Bientôt un cluster des fintechs à Toulouse  ? | Toulouse networks | Scoop.it

Réglementation, fiscalité, financement, écosystème innovant... Plusieurs facteurs peuvent attirer ou permettre l'émergence des fintechs sur un territoire. La France a-t-elle des atouts ? Toulouse peut-elle devenir une place forte des fintechs ? Lors du Forum Fintech Innovation organisé le 22 mars par La Tribune Toulouse, plusieurs acteurs du secteur ont donné des éléments de réponse et évoqué la création d'un cluster.

 

Pour les fintechs comme pour toutes les startups, l'argent est le nerf de la guerre. Portées par la révolution numérique, ces startups qui bouleversent l'industrie financière et bancaire grâce au digital ont parfois des difficultés à se financer. PourMathieu Hamel, cofondateur de la plateforme de conseil financier Marie Quantier, qui vient de lever 1,5 million d'euros, le financement ressemble à un "parcours du combattant".

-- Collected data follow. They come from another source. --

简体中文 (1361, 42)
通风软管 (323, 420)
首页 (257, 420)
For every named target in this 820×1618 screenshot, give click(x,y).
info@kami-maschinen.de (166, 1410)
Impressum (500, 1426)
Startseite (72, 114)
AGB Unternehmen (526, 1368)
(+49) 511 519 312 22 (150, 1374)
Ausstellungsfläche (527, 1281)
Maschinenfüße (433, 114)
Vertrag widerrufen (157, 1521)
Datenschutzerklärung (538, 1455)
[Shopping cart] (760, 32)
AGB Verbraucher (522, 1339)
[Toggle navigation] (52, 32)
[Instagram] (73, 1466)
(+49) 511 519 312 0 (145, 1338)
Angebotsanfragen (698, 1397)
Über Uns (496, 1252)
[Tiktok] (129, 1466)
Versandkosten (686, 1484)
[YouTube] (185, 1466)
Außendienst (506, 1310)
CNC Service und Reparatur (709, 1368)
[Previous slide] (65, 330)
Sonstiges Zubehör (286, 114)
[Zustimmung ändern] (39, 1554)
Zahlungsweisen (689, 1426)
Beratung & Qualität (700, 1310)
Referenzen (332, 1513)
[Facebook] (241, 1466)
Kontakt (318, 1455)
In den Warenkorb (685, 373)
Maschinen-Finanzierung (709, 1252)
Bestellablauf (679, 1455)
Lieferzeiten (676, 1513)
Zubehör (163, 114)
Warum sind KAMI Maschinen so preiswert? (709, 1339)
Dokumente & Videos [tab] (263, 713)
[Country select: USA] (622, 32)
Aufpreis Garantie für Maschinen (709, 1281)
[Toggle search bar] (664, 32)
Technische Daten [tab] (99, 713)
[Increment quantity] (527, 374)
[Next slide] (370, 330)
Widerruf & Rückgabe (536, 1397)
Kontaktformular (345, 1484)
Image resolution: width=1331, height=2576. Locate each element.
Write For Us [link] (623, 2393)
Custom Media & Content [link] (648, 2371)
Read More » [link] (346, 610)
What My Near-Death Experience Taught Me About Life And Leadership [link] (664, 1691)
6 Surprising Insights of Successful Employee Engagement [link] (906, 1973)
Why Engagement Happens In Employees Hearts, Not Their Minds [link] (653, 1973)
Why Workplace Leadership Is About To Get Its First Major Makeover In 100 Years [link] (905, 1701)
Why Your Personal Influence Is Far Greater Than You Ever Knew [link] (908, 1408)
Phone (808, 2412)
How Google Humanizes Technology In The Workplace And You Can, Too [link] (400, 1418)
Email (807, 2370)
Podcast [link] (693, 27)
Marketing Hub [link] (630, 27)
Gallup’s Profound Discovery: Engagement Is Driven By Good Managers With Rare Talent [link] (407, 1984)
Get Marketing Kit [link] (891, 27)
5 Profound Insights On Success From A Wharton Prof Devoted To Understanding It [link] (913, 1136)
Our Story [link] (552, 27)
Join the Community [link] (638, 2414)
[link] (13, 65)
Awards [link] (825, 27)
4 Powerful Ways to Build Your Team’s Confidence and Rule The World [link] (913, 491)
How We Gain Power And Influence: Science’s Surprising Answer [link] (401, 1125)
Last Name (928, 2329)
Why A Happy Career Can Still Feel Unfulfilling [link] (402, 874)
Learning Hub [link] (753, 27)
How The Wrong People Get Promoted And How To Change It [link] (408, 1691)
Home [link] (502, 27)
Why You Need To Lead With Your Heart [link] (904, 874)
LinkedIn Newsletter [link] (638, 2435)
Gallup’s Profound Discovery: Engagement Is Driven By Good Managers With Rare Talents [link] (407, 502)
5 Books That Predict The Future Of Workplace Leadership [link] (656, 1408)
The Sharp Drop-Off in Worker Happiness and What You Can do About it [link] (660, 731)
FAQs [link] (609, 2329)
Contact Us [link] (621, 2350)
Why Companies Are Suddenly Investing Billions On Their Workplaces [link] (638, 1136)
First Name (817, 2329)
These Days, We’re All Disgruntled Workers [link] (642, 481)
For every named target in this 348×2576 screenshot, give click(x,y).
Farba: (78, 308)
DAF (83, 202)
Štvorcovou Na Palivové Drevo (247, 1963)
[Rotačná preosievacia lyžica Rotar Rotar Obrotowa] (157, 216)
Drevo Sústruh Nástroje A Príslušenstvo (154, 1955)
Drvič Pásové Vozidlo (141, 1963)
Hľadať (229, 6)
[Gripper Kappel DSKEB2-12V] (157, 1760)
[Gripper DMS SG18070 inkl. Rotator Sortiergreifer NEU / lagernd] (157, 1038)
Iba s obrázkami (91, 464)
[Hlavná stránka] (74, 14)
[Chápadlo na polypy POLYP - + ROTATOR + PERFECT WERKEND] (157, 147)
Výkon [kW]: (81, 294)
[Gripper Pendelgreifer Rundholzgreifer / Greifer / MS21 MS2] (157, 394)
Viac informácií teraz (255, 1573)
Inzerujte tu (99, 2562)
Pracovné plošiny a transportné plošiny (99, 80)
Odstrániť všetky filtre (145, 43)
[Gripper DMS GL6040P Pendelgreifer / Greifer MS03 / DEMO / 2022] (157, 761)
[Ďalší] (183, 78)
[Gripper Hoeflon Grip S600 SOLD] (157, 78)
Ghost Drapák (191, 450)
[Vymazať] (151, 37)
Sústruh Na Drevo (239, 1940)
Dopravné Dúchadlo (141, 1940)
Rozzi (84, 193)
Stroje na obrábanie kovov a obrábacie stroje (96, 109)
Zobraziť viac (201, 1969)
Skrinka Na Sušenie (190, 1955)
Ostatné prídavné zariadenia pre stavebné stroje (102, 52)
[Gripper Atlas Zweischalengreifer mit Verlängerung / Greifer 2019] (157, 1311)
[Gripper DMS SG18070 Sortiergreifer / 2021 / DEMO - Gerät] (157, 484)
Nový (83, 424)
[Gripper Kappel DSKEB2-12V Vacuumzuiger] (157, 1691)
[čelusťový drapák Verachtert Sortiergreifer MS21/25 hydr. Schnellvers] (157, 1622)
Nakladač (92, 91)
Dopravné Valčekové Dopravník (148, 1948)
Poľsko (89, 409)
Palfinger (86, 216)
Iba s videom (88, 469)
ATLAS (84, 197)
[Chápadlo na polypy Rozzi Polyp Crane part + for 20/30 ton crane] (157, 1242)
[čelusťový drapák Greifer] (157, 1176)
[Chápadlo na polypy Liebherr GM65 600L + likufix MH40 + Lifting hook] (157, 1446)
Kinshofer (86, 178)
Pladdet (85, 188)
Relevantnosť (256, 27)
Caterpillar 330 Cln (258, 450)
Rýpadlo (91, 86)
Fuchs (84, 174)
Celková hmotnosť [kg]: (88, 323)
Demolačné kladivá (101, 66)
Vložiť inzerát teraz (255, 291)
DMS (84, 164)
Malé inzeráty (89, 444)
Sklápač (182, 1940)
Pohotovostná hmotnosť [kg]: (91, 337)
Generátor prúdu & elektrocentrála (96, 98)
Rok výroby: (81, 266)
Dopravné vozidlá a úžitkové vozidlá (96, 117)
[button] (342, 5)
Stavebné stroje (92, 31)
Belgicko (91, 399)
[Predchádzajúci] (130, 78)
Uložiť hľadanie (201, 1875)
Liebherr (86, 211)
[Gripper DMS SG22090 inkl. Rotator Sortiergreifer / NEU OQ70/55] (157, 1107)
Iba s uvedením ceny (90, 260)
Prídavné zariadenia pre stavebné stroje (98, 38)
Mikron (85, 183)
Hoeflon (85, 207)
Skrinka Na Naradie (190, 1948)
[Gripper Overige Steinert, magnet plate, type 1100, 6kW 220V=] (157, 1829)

"Dans l'amorçage des startups, tout le monde a recours aux business angels. Et pour les attirer, il faut une relation interpersonnelle. Le problème, c'est que les riches Français ne sont plus en France", regrette-t-il.

Un constat partagé par tous. Laurent Soucaze-Suberbielle, avocat spécialisé en droit des sociétés et droit financier au cabinet Loyve, ajoute : "Faire entrer des investisseurs en capital-risque ou des fonds de grands groupes, cela sert lors des premier ou second tours de table. Mais il manque l'intermédiaire."

Stéphanie Savel, présidente de la plateforme d'equity crowdfunding toulousaine Wiseed, regrette elle aussi ce manque d'investissement dans les entreprises innovantes.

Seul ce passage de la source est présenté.